Karla Miller | |
Birth Name: | Karla Loreen Miller |
Workplaces: | University of Oxford |
Alma Mater: | University of Illinois Urbana-Champaign (BS) Stanford University (PhD) |
Thesis Title: | Novel methods for steady-state neuroimaging |
Thesis Url: | https://worldcat.org/en/title/83205400 |
Thesis Year: | 2004 |
Fields: | Magnetic Resonance Imaging Neuroimaging Diffusion MRI Functional magnetic resonance imaging |
Doctoral Advisor: | John M. Pauly |
Karla Loreen Miller is an American neuroscientist and professor of biomedical engineering at the University of Oxford. Her research investigates the development of neuroimaging techniques, with a particular focus on Magnetic Resonance Imaging (MRI), neuroimaging, diffusion MRI and functional magnetic resonance imaging. She was elected a Fellow of the International Society for Magnetic Resonance in Medicine in 2016.

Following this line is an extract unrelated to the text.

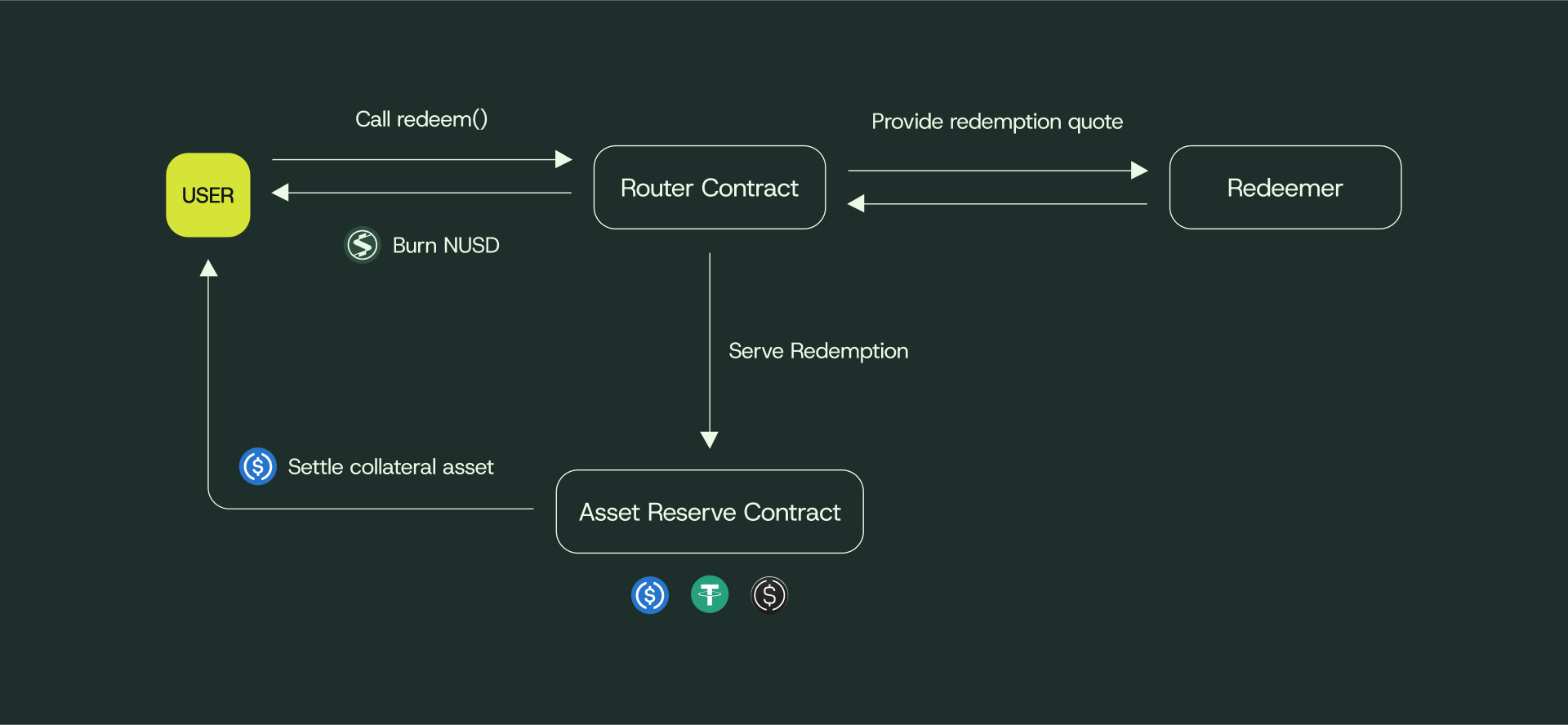
Task: Click the NUSD token icon beside Burn NUSD
Action: [x=363, y=245]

Miller has said that she became interested in the brain as a child.[1] Her mother had brain surgery when Miller was only twelve years old, and she became concerned that it might impact her personality. Miller was an undergraduate student majoring in computer science at the University of Illinois Urbana-Champaign. While in her senior year she won an undergraduate student achievement award for her research in medical imaging. She collaborated with staff at the University of California, San Diego to develop models to understand changes in blood flow and oxygenation during neural activation.[2] Alongside the outstanding undergraduate award she was awarded the Spyglass award for academic achievement and a Franz Hohn and J. P. Nash Scholarship. She completed her doctoral research at Stanford University, where she was supervised by John M. Pauly and worked on steady-state neuroimaging.[3] In particular, she looked to advance neuroscience through techniques such as functional magnetic resonance imaging (fMRI) and diffusion weighted imaging. She developed steady-state free precession imaging methods to improve the signal-to-noise ratio and spatial resolution of functional and diffusion imaging. In addition, she created navigator echoes that could improve the signal-to-noise ratio and reduce artefacts.
Miller joined the University of Oxford as a postdoctoral fellow in 2004. She was awarded a research fellowship from the Royal Academy of Engineering and Engineering and Physical Sciences Research Council (EPSRC) in 2006.[4] In 2007 Miller was appointed a research lecturer at the University of Oxford and subsequently promoted to Professor of Biomedical Engineering in 2014.
Miller's research investigates new imaging techniques for collecting and analysing MRI images. In particular, she is interested in developing techniques for understanding neural microstructure, which she achieves using a combination of MRI with light and electron microscopy. Miller developed the UK Biobank brain imaging protocols, which could help to identify new biomarkers of disease and support diagnosis and development of therapeutics.[5] By 2025 UK Biobank aims to scan 100,000 participants.
Alongside her research, Miller is interested in improving the organizational culture in research.[6] She leads equality, diversity, and inclusion (EDI) work for the medical sciences division at the University of Oxford.[7] Initiatives she has led include the promotion of laboratory handbooks that outline the ethos of a good laboratory working environment.[8]
Miller was made a Fellow of the International Society for Magnetic Resonance in Medicine in 2016.